### Exercise prompt
When you write out the material, keep every line exactly as it is.

============================================================

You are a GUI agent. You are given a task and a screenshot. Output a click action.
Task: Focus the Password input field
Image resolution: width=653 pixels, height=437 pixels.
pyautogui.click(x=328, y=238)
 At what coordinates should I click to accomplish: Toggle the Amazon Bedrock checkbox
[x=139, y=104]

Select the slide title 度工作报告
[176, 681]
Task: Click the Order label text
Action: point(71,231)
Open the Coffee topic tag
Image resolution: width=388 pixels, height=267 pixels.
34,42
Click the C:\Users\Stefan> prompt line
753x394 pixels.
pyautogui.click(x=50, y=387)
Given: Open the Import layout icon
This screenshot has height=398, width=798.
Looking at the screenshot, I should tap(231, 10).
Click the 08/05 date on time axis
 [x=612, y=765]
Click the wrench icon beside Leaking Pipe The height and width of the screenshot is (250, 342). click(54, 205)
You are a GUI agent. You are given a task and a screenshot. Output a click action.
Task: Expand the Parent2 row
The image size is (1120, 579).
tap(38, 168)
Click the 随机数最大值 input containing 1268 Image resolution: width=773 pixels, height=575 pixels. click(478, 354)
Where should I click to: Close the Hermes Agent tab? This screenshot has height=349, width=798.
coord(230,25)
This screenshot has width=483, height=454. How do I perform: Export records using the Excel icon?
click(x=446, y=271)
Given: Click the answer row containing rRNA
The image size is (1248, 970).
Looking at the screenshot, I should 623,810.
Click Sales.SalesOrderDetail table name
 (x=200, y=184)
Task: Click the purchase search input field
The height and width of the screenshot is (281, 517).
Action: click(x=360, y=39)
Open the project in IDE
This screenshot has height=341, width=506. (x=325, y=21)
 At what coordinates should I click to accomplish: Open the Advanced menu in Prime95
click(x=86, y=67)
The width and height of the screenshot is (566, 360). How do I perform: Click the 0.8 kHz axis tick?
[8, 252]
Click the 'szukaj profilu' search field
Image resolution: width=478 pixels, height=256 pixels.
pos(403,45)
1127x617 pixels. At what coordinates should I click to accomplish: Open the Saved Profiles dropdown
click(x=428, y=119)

============================================================

### Solved problem
You are a GUI agent. You are given a task and a screenshot. Output a click action.
Task: Focus the Password input field
Image resolution: width=653 pixels, height=437 pixels.
pyautogui.click(x=328, y=238)
 At what coordinates should I click to accomplish: Toggle the Amazon Bedrock checkbox
[x=139, y=104]

Select the slide title 度工作报告
[176, 681]
Task: Click the Order label text
Action: point(71,231)
Open the Coffee topic tag
Image resolution: width=388 pixels, height=267 pixels.
34,42
Click the C:\Users\Stefan> prompt line
753x394 pixels.
pyautogui.click(x=50, y=387)
Given: Open the Import layout icon
This screenshot has height=398, width=798.
Looking at the screenshot, I should tap(231, 10).
Click the 08/05 date on time axis
 [x=612, y=765]
Click the wrench icon beside Leaking Pipe The height and width of the screenshot is (250, 342). click(54, 205)
You are a GUI agent. You are given a task and a screenshot. Output a click action.
Task: Expand the Parent2 row
The image size is (1120, 579).
tap(38, 168)
Click the 随机数最大值 input containing 1268 Image resolution: width=773 pixels, height=575 pixels. click(478, 354)
Where should I click to: Close the Hermes Agent tab? This screenshot has height=349, width=798.
coord(230,25)
This screenshot has width=483, height=454. How do I perform: Export records using the Excel icon?
click(x=446, y=271)
Given: Click the answer row containing rRNA
The image size is (1248, 970).
Looking at the screenshot, I should 623,810.
Click Sales.SalesOrderDetail table name
 (x=200, y=184)
Task: Click the purchase search input field
The height and width of the screenshot is (281, 517).
Action: click(x=360, y=39)
Open the project in IDE
This screenshot has height=341, width=506. (x=325, y=21)
 At what coordinates should I click to accomplish: Open the Advanced menu in Prime95
click(x=86, y=67)
The width and height of the screenshot is (566, 360). How do I perform: Click the 0.8 kHz axis tick?
[8, 252]
Click the 'szukaj profilu' search field
Image resolution: width=478 pixels, height=256 pixels.
pos(403,45)
1127x617 pixels. At what coordinates should I click to accomplish: Open the Saved Profiles dropdown
click(x=428, y=119)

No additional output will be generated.